> **TEXT EXTRACT**

David: I realized when I was much younger after calling up Gary Baseman for some very good advice that I was getting great advice on how to do things a way they had already been done. The best advice I can give is to get as much input as you can, and then don’t follow any of it.
Angel: Now you’ve been in the industry for many years do you find it easier to call on your creativity at will? Do you have any tips for being more creative more often?
David: I just make what comes out. For the Ugly Guide books, there’s no sketches. I draw and write with a pen. No eraser, so it’s all a mistake. As for how to be more creative more often, sit down and work. Done deal. Even if crap comes out, sitting down and getting to work is what matters. Read “The War Of Art” by Steven Pressfield. That will help with the procrastination, if that’s the issue. That book was a great help and I am pretty sure the above is a quote from that book. It’s ingrained into my brain, so plagiarism not intended.
Icebat Kaiju
Angel: How do you keep your energy up with all the work required to make it in this business?
David: Meditation. Avoid all drugs and late week nights out. Basically be what losers call a “loser”. Stay home and make stuff for other people to go do. Avoid the “scene” and avoid hanging with the top artists in them. Scene-sters and others trying to “make it” like to keep each other in check and hold each other back, and they hate anyone who breaks away.
Angel: And your views on fitness?
David: Mental fitness is just as important as physical. Food is important. No soda. I quit all soda. But what’s most important is monitoring your daily, almost hourly mindset. Do you carry “Life is tough, life sucks” in your head all day? Then it will be. Careful, because the music, movies and games you repeat over and over too often can keep you in a certain mindset, good or bad.
Angel: What about the rock and roll lifestyle of being a hip artist and designer?
David: If you’re living a rock and roll life style, you get your photos in the backs of magazines only you and your buddies read and not much else.
My title is : Nerdy Japanese robot collector and strong believer in UFOs, ghosts, and the paranormal. The artist part is helping me save my pennies so I can switch over to UFO research full time. For real. See my blog for more on that. It’s boring though, so careful.

> **EXTRACTED DATA**
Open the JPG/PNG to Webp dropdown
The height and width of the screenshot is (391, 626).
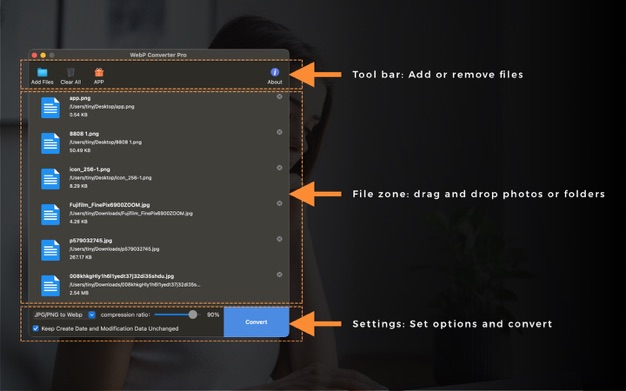[64, 315]
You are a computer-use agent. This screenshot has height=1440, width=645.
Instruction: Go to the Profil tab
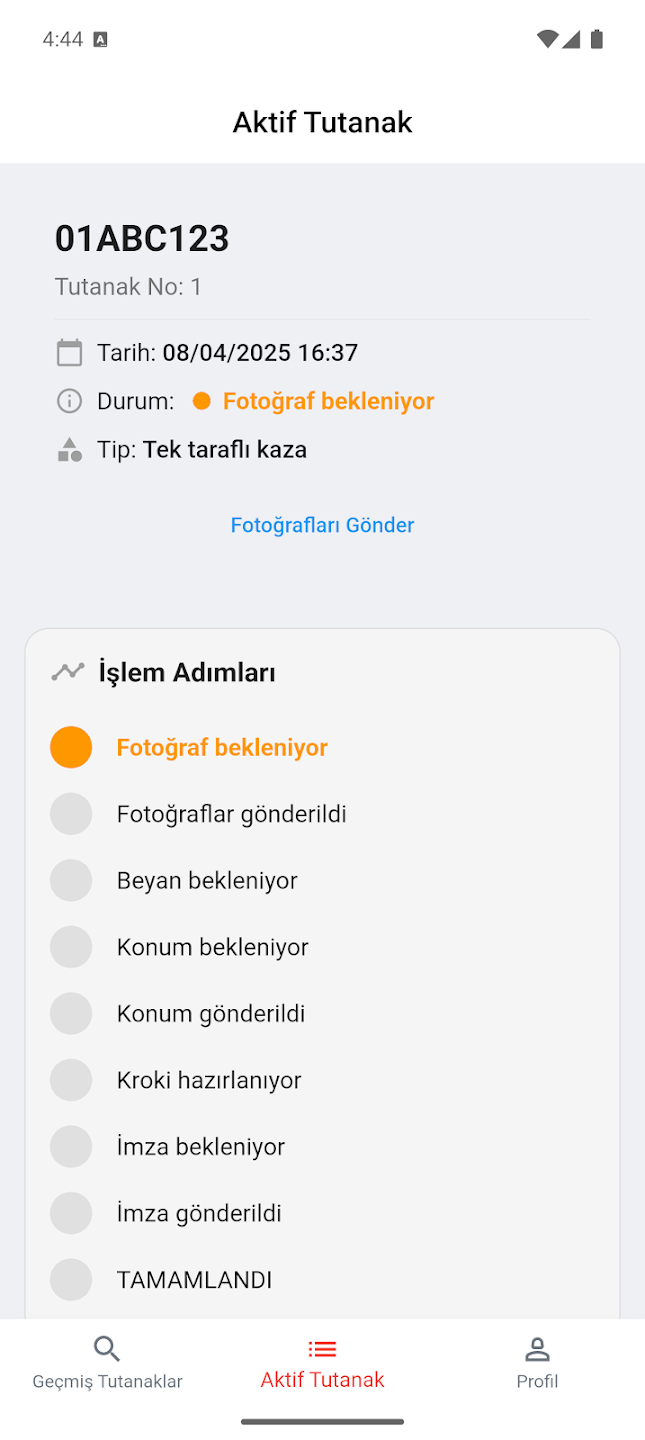pyautogui.click(x=537, y=1381)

> **OBJECTIVES**
• A. Copy everything in the interview from "Angel: Now you’ve" down to "in this business?".
• B. Swap "screenshot" for "screen capture" throughout the rows, changing nothing else, and leave the pictures out.
The rows are unrelated to the interview.

> **ANSWERS BELOW**
• A.
Angel: Now you’ve been in the industry for many years do you find it easier to call on your creativity at will? Do you have any tips for being more creative more often?
David: I just make what comes out. For the Ugly Guide books, there’s no sketches. I draw and write with a pen. No eraser, so it’s all a mistake. As for how to be more creative more often, sit down and work. Done deal. Even if crap comes out, sitting down and getting to work is what matters. Read “The War Of Art” by Steven Pressfield. That will help with the procrastination, if that’s the issue. That book was a great help and I am pretty sure the above is a quote from that book. It’s ingrained into my brain, so plagiarism not intended.
Icebat Kaiju
Angel: How do you keep your energy up with all the work required to make it in this business?

• B.
Open the JPG/PNG to Webp dropdown
The height and width of the screen capture is (391, 626).
[64, 315]
You are a computer-use agent. This screen capture has height=1440, width=645.
Instruction: Go to the Profil tab
pyautogui.click(x=537, y=1381)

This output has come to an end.